Fragile Vanessa morphed into a lioness with her sharp claws bared. “No one talks to me like that!” she roared. “Who do you think you are? My old man?”
Fred clenched his fists so tight his knuckles turned white. Am I possessed? he thought. A bad day at work, a little crummy music and years of advanced spiritual practice go down the drain. The headlines flashed before his eyes: Buddhist software developer pummels rocker neighbor into a bloody pulp over music dispute.
“Fred—” Vanessa gasped, her eyelids fluttered. She fell limp into his strong arms. Her studded jacket cracked open, revealing a blood-stained T-shirt.
“Jeez Vanessa!” Fred cried. “What happened?”
“Some derelict jumped me and dragged me into the side alley. Must have been some drug addict; he took my purse, my phone. That creep stabbed me.”

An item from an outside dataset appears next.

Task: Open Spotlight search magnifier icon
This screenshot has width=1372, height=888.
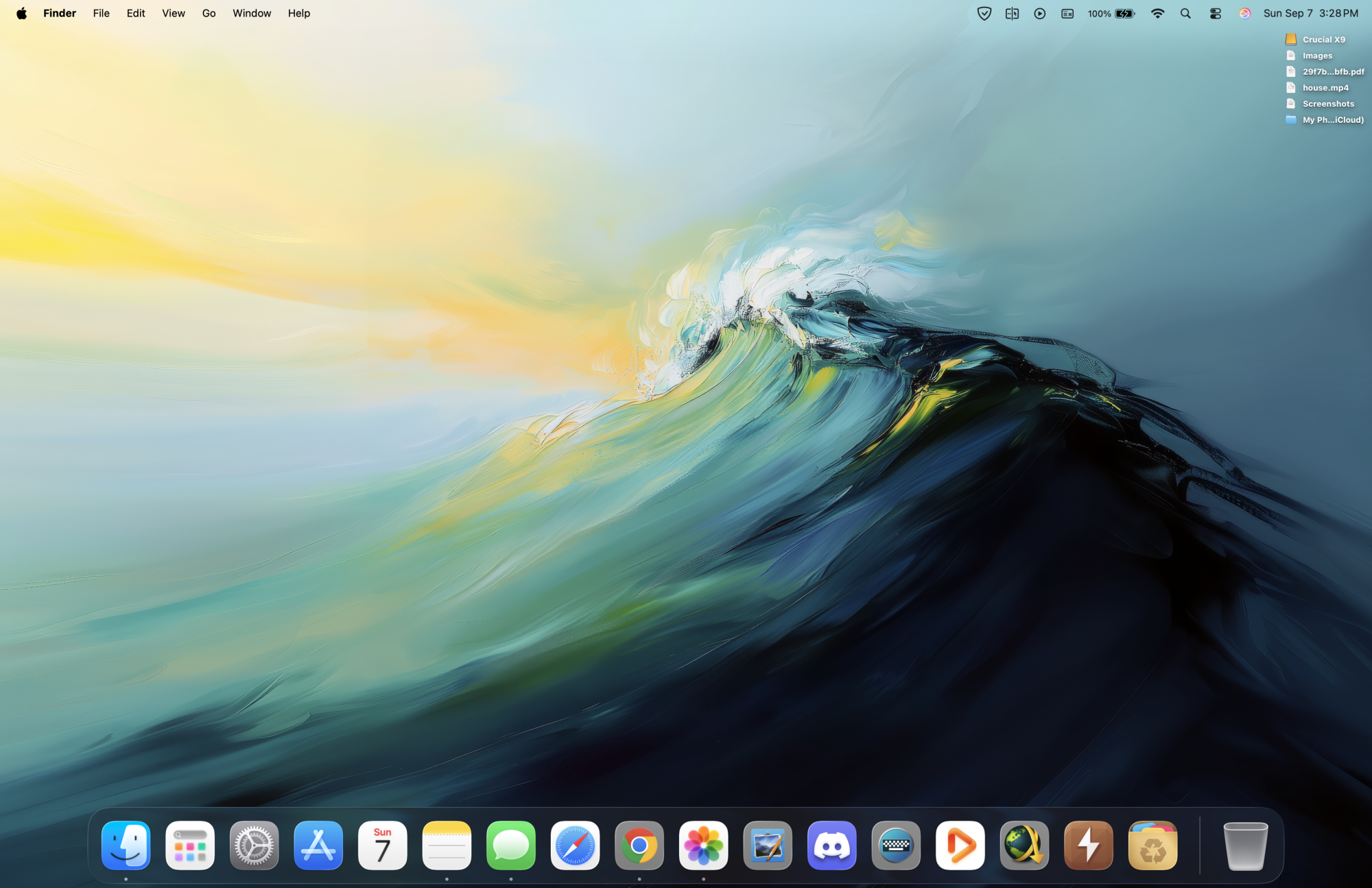Action: 1185,14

“I’m so sorry!” Fred exclaimed, tears tricking down his shocked face.
“You were always so nice to me. Remember how you helped me move into my apartment. You said if I ever needed anything… I knocked hard, there was no answer. I figured you were meditating, so, I blasted the music. I’ve got no one; I prayed you’d come.”
Tech savvy Fred whipped his cell phone from his pocket. “Don’t worry Vanessa, I’m calling 911. They’ll send an ambulance right over; we’ll get you the help you need. He looked into Vanessa’s attractive emerald eyes and saw her for the first time. Who would have thought such a hell-cat could be so beautiful? he thought.
As the paramedics wheeled her away in the stretcher, Fred realized that like Vanessa, many others were having far worse days than him. Like a captain abandoning his ship before his crew is safe, he had let his spiritual practice capsize with a few waves of troubling emotions. Now, it was back to basics. Once again, he would take refuge in the peaceful nature of his being: his inner sun. In that calm, still harbor he would always find the strength to love, be grateful, and full of hope… especially when life got tough.